▶ **Requirement**
All lines in the data below carrying the string "mark" are to be located and copied.

▶ **Data supplied**

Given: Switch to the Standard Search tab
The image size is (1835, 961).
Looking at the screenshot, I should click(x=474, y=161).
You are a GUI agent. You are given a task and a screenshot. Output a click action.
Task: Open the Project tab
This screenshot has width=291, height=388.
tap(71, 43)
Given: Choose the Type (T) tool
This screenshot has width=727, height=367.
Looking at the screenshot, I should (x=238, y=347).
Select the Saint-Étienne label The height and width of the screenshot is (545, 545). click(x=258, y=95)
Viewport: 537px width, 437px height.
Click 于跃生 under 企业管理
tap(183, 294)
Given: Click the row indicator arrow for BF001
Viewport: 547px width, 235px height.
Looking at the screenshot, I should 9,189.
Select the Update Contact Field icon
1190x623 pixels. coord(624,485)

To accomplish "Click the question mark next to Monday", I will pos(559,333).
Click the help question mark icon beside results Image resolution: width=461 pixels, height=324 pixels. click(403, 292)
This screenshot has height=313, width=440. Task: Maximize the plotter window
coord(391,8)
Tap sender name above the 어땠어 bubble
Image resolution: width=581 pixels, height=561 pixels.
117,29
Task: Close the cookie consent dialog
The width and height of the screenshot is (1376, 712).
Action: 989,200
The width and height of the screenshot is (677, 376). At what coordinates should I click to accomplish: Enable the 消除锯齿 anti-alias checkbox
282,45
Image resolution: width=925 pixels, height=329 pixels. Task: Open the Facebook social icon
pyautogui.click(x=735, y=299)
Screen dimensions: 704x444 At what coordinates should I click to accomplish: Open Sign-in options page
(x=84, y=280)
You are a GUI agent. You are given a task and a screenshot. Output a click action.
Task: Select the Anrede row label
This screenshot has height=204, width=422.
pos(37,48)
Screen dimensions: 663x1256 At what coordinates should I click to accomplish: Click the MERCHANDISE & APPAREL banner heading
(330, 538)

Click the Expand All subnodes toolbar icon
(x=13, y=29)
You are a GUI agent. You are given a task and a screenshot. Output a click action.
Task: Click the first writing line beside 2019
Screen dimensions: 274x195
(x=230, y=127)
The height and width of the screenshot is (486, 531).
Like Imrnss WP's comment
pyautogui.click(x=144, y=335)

▶ **Response**
To accomplish "Click the question mark next to Monday", I will pos(559,333).
Click the help question mark icon beside results Image resolution: width=461 pixels, height=324 pixels. click(403, 292)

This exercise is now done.